== Material for this exercise ==
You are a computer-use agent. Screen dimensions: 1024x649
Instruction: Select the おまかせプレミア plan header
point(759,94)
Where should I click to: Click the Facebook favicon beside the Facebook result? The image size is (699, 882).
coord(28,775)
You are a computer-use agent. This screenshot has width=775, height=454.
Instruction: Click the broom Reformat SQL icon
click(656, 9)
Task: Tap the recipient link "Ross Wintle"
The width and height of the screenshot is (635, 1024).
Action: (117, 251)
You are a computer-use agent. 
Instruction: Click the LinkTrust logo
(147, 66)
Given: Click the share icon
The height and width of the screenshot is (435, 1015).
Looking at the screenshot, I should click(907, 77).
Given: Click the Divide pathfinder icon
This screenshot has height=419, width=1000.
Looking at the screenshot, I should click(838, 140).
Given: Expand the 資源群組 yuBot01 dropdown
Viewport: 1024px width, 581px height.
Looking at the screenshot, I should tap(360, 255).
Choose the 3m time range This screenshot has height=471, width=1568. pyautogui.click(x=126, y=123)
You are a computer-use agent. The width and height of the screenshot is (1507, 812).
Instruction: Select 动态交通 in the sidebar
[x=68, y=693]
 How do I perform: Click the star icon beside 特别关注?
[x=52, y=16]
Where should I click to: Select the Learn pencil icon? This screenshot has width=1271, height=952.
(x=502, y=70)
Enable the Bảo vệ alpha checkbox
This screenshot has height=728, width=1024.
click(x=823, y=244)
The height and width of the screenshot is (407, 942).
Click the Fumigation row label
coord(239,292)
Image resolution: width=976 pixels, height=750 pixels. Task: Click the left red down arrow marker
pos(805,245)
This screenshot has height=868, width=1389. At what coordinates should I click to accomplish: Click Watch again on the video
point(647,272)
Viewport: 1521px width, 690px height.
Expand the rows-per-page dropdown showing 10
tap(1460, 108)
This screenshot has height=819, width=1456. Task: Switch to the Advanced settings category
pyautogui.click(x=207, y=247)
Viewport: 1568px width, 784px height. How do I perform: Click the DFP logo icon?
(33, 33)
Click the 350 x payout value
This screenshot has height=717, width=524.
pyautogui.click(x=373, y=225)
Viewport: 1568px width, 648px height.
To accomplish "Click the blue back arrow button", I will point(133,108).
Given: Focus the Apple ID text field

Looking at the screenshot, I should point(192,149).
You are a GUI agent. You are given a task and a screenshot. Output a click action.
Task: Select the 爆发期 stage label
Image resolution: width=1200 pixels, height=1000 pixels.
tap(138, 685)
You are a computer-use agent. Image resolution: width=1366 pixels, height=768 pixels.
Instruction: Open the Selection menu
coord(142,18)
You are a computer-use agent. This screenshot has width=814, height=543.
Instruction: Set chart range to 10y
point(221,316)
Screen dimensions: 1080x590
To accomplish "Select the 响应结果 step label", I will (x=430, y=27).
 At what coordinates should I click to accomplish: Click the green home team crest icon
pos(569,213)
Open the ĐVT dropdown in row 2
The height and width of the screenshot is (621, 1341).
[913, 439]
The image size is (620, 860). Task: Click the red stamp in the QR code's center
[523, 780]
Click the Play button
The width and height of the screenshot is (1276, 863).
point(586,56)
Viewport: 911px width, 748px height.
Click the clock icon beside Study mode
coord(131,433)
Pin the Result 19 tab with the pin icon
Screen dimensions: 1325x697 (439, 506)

== The exercise ==
Could you repeat all of the material above exactly as it appears, line for line?

== Correct response ==
You are a computer-use agent. Screen dimensions: 1024x649
Instruction: Select the おまかせプレミア plan header
point(759,94)
Where should I click to: Click the Facebook favicon beside the Facebook result? The image size is (699, 882).
coord(28,775)
You are a computer-use agent. This screenshot has width=775, height=454.
Instruction: Click the broom Reformat SQL icon
click(656, 9)
Task: Tap the recipient link "Ross Wintle"
The width and height of the screenshot is (635, 1024).
Action: (117, 251)
You are a computer-use agent. 
Instruction: Click the LinkTrust logo
(147, 66)
Given: Click the share icon
The height and width of the screenshot is (435, 1015).
Looking at the screenshot, I should click(907, 77).
Given: Click the Divide pathfinder icon
This screenshot has height=419, width=1000.
Looking at the screenshot, I should click(838, 140).
Given: Expand the 資源群組 yuBot01 dropdown
Viewport: 1024px width, 581px height.
Looking at the screenshot, I should tap(360, 255).
Choose the 3m time range This screenshot has height=471, width=1568. pyautogui.click(x=126, y=123)
You are a computer-use agent. The width and height of the screenshot is (1507, 812).
Instruction: Select 动态交通 in the sidebar
[x=68, y=693]
 How do I perform: Click the star icon beside 特别关注?
[x=52, y=16]
Where should I click to: Select the Learn pencil icon? This screenshot has width=1271, height=952.
(x=502, y=70)
Enable the Bảo vệ alpha checkbox
This screenshot has height=728, width=1024.
click(x=823, y=244)
The height and width of the screenshot is (407, 942).
Click the Fumigation row label
coord(239,292)
Image resolution: width=976 pixels, height=750 pixels. Task: Click the left red down arrow marker
pos(805,245)
This screenshot has height=868, width=1389. At what coordinates should I click to accomplish: Click Watch again on the video
point(647,272)
Viewport: 1521px width, 690px height.
Expand the rows-per-page dropdown showing 10
tap(1460, 108)
This screenshot has height=819, width=1456. Task: Switch to the Advanced settings category
pyautogui.click(x=207, y=247)
Viewport: 1568px width, 784px height. How do I perform: Click the DFP logo icon?
(33, 33)
Click the 350 x payout value
This screenshot has height=717, width=524.
pyautogui.click(x=373, y=225)
Viewport: 1568px width, 648px height.
To accomplish "Click the blue back arrow button", I will point(133,108).
Given: Focus the Apple ID text field

Looking at the screenshot, I should point(192,149).
You are a GUI agent. You are given a task and a screenshot. Output a click action.
Task: Select the 爆发期 stage label
Image resolution: width=1200 pixels, height=1000 pixels.
tap(138, 685)
You are a computer-use agent. Image resolution: width=1366 pixels, height=768 pixels.
Instruction: Open the Selection menu
coord(142,18)
You are a computer-use agent. This screenshot has width=814, height=543.
Instruction: Set chart range to 10y
point(221,316)
Screen dimensions: 1080x590
To accomplish "Select the 响应结果 step label", I will (x=430, y=27).
 At what coordinates should I click to accomplish: Click the green home team crest icon
pos(569,213)
Open the ĐVT dropdown in row 2
The height and width of the screenshot is (621, 1341).
[913, 439]
The image size is (620, 860). Task: Click the red stamp in the QR code's center
[523, 780]
Click the Play button
The width and height of the screenshot is (1276, 863).
point(586,56)
Viewport: 911px width, 748px height.
Click the clock icon beside Study mode
coord(131,433)
Pin the Result 19 tab with the pin icon
Screen dimensions: 1325x697 (439, 506)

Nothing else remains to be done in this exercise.